## [DATA LISTING]
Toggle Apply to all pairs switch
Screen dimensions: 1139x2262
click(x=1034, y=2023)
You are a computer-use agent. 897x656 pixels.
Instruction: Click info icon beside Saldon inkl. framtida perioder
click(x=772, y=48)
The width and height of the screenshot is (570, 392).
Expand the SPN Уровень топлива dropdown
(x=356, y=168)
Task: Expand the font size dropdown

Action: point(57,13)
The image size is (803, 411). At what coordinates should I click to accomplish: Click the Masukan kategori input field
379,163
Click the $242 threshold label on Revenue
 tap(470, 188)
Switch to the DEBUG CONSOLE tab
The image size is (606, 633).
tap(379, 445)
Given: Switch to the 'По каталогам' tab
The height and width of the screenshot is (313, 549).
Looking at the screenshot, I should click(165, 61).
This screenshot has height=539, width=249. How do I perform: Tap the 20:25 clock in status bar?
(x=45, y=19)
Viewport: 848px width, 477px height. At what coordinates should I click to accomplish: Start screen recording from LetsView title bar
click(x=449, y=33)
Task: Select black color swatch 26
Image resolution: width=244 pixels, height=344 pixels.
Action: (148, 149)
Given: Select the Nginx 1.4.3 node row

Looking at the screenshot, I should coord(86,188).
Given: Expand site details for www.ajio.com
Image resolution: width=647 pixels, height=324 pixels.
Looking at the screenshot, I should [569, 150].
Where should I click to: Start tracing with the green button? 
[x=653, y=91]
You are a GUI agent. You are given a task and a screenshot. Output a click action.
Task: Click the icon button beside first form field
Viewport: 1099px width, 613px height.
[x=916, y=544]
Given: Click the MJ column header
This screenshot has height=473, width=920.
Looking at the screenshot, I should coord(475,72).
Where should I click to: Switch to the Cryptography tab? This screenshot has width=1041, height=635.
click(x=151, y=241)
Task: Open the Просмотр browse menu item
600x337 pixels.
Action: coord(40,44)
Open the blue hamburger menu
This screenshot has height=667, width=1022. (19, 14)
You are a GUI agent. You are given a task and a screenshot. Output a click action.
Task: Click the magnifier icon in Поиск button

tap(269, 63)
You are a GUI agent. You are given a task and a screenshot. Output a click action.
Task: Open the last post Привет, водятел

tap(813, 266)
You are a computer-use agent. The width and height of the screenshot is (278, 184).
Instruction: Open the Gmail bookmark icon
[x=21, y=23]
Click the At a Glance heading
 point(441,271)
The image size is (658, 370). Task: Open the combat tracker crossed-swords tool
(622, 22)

## [EXERCISE]
Output all of the material, please, exactly as it stands.

## [RESULT OF THE EXERCISE]
Toggle Apply to all pairs switch
Screen dimensions: 1139x2262
click(x=1034, y=2023)
You are a computer-use agent. 897x656 pixels.
Instruction: Click info icon beside Saldon inkl. framtida perioder
click(x=772, y=48)
The width and height of the screenshot is (570, 392).
Expand the SPN Уровень топлива dropdown
(x=356, y=168)
Task: Expand the font size dropdown

Action: point(57,13)
The image size is (803, 411). At what coordinates should I click to accomplish: Click the Masukan kategori input field
379,163
Click the $242 threshold label on Revenue
 tap(470, 188)
Switch to the DEBUG CONSOLE tab
The image size is (606, 633).
tap(379, 445)
Given: Switch to the 'По каталогам' tab
The height and width of the screenshot is (313, 549).
Looking at the screenshot, I should click(165, 61).
This screenshot has height=539, width=249. How do I perform: Tap the 20:25 clock in status bar?
(x=45, y=19)
Viewport: 848px width, 477px height. At what coordinates should I click to accomplish: Start screen recording from LetsView title bar
click(x=449, y=33)
Task: Select black color swatch 26
Image resolution: width=244 pixels, height=344 pixels.
Action: (148, 149)
Given: Select the Nginx 1.4.3 node row

Looking at the screenshot, I should coord(86,188).
Given: Expand site details for www.ajio.com
Image resolution: width=647 pixels, height=324 pixels.
Looking at the screenshot, I should [569, 150].
Where should I click to: Start tracing with the green button? 
[x=653, y=91]
You are a GUI agent. You are given a task and a screenshot. Output a click action.
Task: Click the icon button beside first form field
Viewport: 1099px width, 613px height.
[x=916, y=544]
Given: Click the MJ column header
This screenshot has height=473, width=920.
Looking at the screenshot, I should coord(475,72).
Where should I click to: Switch to the Cryptography tab? This screenshot has width=1041, height=635.
click(x=151, y=241)
Task: Open the Просмотр browse menu item
600x337 pixels.
Action: coord(40,44)
Open the blue hamburger menu
This screenshot has height=667, width=1022. (19, 14)
You are a GUI agent. You are given a task and a screenshot. Output a click action.
Task: Click the magnifier icon in Поиск button

tap(269, 63)
You are a GUI agent. You are given a task and a screenshot. Output a click action.
Task: Open the last post Привет, водятел

tap(813, 266)
You are a computer-use agent. The width and height of the screenshot is (278, 184).
Instruction: Open the Gmail bookmark icon
[x=21, y=23]
Click the At a Glance heading
 point(441,271)
The image size is (658, 370). Task: Open the combat tracker crossed-swords tool
(622, 22)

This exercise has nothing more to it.